[Start of Attachment]

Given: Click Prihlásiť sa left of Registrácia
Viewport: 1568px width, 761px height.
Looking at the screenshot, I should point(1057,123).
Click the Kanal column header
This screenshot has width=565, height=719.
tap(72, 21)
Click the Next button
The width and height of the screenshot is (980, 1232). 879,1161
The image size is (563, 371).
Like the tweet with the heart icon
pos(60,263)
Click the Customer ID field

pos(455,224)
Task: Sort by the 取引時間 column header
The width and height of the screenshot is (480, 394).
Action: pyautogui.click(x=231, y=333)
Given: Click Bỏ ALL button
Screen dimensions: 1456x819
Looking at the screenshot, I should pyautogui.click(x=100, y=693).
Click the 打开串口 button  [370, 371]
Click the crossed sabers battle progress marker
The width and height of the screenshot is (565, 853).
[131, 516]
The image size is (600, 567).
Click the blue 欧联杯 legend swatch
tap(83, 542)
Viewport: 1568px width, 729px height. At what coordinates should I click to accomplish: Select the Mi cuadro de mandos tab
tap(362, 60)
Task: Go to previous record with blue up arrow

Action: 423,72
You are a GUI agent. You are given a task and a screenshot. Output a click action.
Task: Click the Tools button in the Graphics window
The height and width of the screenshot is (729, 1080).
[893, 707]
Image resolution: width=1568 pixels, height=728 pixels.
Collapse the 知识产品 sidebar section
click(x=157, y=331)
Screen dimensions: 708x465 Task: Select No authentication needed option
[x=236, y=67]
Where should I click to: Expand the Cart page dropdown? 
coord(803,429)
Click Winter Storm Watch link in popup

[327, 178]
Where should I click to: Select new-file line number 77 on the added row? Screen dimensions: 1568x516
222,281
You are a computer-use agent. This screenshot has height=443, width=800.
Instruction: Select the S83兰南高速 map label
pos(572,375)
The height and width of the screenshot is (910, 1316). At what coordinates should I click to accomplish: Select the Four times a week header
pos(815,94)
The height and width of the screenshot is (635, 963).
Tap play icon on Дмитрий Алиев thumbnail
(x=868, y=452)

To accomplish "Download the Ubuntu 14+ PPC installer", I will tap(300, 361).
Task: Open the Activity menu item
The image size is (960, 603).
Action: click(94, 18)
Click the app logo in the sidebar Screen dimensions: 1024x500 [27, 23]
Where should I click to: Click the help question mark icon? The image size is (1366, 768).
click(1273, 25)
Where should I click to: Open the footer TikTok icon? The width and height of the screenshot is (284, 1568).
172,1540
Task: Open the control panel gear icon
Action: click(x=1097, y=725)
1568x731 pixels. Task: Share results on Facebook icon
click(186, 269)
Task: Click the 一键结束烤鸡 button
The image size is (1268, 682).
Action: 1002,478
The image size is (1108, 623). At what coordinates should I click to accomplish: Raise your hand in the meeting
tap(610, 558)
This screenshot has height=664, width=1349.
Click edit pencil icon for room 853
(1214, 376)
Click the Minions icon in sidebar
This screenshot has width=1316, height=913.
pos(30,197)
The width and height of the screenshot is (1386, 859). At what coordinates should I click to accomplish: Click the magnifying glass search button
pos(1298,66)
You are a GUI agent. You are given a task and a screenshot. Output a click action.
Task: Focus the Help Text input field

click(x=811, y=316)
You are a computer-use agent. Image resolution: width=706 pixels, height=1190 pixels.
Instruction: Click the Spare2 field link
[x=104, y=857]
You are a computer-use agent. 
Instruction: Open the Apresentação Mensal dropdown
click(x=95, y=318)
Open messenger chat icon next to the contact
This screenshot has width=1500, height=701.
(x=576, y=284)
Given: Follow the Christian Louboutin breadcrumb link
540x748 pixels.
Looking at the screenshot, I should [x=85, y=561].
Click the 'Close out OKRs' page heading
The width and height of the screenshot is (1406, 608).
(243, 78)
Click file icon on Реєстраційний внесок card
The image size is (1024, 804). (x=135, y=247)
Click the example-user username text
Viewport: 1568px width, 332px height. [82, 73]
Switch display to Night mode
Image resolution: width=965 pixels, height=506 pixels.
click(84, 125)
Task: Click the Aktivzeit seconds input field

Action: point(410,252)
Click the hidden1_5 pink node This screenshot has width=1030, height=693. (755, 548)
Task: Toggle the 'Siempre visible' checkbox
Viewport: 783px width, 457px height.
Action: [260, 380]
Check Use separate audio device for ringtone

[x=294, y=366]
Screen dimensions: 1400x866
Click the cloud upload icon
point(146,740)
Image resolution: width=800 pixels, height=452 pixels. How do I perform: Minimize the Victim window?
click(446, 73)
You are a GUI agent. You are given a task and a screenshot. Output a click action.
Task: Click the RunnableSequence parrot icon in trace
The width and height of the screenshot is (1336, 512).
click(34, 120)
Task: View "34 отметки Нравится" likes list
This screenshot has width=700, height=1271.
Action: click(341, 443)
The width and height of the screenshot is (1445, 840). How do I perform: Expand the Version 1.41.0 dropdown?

[End of Attachment]

> [About this task]: Could you copy the listing above word for word?

> [Task answer]:
Given: Click Prihlásiť sa left of Registrácia
Viewport: 1568px width, 761px height.
Looking at the screenshot, I should point(1057,123).
Click the Kanal column header
This screenshot has width=565, height=719.
tap(72, 21)
Click the Next button
The width and height of the screenshot is (980, 1232). 879,1161
The image size is (563, 371).
Like the tweet with the heart icon
pos(60,263)
Click the Customer ID field

pos(455,224)
Task: Sort by the 取引時間 column header
The width and height of the screenshot is (480, 394).
Action: pyautogui.click(x=231, y=333)
Given: Click Bỏ ALL button
Screen dimensions: 1456x819
Looking at the screenshot, I should pyautogui.click(x=100, y=693).
Click the 打开串口 button  [370, 371]
Click the crossed sabers battle progress marker
The width and height of the screenshot is (565, 853).
[131, 516]
The image size is (600, 567).
Click the blue 欧联杯 legend swatch
tap(83, 542)
Viewport: 1568px width, 729px height. At what coordinates should I click to accomplish: Select the Mi cuadro de mandos tab
tap(362, 60)
Task: Go to previous record with blue up arrow

Action: 423,72
You are a GUI agent. You are given a task and a screenshot. Output a click action.
Task: Click the Tools button in the Graphics window
The height and width of the screenshot is (729, 1080).
[893, 707]
Image resolution: width=1568 pixels, height=728 pixels.
Collapse the 知识产品 sidebar section
click(x=157, y=331)
Screen dimensions: 708x465 Task: Select No authentication needed option
[x=236, y=67]
Where should I click to: Expand the Cart page dropdown? 
coord(803,429)
Click Winter Storm Watch link in popup

[327, 178]
Where should I click to: Select new-file line number 77 on the added row? Screen dimensions: 1568x516
222,281
You are a computer-use agent. This screenshot has height=443, width=800.
Instruction: Select the S83兰南高速 map label
pos(572,375)
The height and width of the screenshot is (910, 1316). At what coordinates should I click to accomplish: Select the Four times a week header
pos(815,94)
The height and width of the screenshot is (635, 963).
Tap play icon on Дмитрий Алиев thumbnail
(x=868, y=452)

To accomplish "Download the Ubuntu 14+ PPC installer", I will tap(300, 361).
Task: Open the Activity menu item
The image size is (960, 603).
Action: click(94, 18)
Click the app logo in the sidebar Screen dimensions: 1024x500 [27, 23]
Where should I click to: Click the help question mark icon? The image size is (1366, 768).
click(1273, 25)
Where should I click to: Open the footer TikTok icon? The width and height of the screenshot is (284, 1568).
172,1540
Task: Open the control panel gear icon
Action: click(x=1097, y=725)
1568x731 pixels. Task: Share results on Facebook icon
click(186, 269)
Task: Click the 一键结束烤鸡 button
The image size is (1268, 682).
Action: 1002,478
The image size is (1108, 623). At what coordinates should I click to accomplish: Raise your hand in the meeting
tap(610, 558)
This screenshot has height=664, width=1349.
Click edit pencil icon for room 853
(1214, 376)
Click the Minions icon in sidebar
This screenshot has width=1316, height=913.
pos(30,197)
The width and height of the screenshot is (1386, 859). At what coordinates should I click to accomplish: Click the magnifying glass search button
pos(1298,66)
You are a GUI agent. You are given a task and a screenshot. Output a click action.
Task: Focus the Help Text input field

click(x=811, y=316)
You are a computer-use agent. Image resolution: width=706 pixels, height=1190 pixels.
Instruction: Click the Spare2 field link
[x=104, y=857]
You are a computer-use agent. 
Instruction: Open the Apresentação Mensal dropdown
click(x=95, y=318)
Open messenger chat icon next to the contact
This screenshot has width=1500, height=701.
(x=576, y=284)
Given: Follow the Christian Louboutin breadcrumb link
540x748 pixels.
Looking at the screenshot, I should [x=85, y=561].
Click the 'Close out OKRs' page heading
The width and height of the screenshot is (1406, 608).
(243, 78)
Click file icon on Реєстраційний внесок card
The image size is (1024, 804). (x=135, y=247)
Click the example-user username text
Viewport: 1568px width, 332px height. [82, 73]
Switch display to Night mode
Image resolution: width=965 pixels, height=506 pixels.
click(84, 125)
Task: Click the Aktivzeit seconds input field

Action: point(410,252)
Click the hidden1_5 pink node This screenshot has width=1030, height=693. (755, 548)
Task: Toggle the 'Siempre visible' checkbox
Viewport: 783px width, 457px height.
Action: [260, 380]
Check Use separate audio device for ringtone

[x=294, y=366]
Screen dimensions: 1400x866
Click the cloud upload icon
point(146,740)
Image resolution: width=800 pixels, height=452 pixels. How do I perform: Minimize the Victim window?
click(446, 73)
You are a GUI agent. You are given a task and a screenshot. Output a click action.
Task: Click the RunnableSequence parrot icon in trace
The width and height of the screenshot is (1336, 512).
click(34, 120)
Task: View "34 отметки Нравится" likes list
This screenshot has width=700, height=1271.
Action: click(341, 443)
The width and height of the screenshot is (1445, 840). How do I perform: Expand the Version 1.41.0 dropdown?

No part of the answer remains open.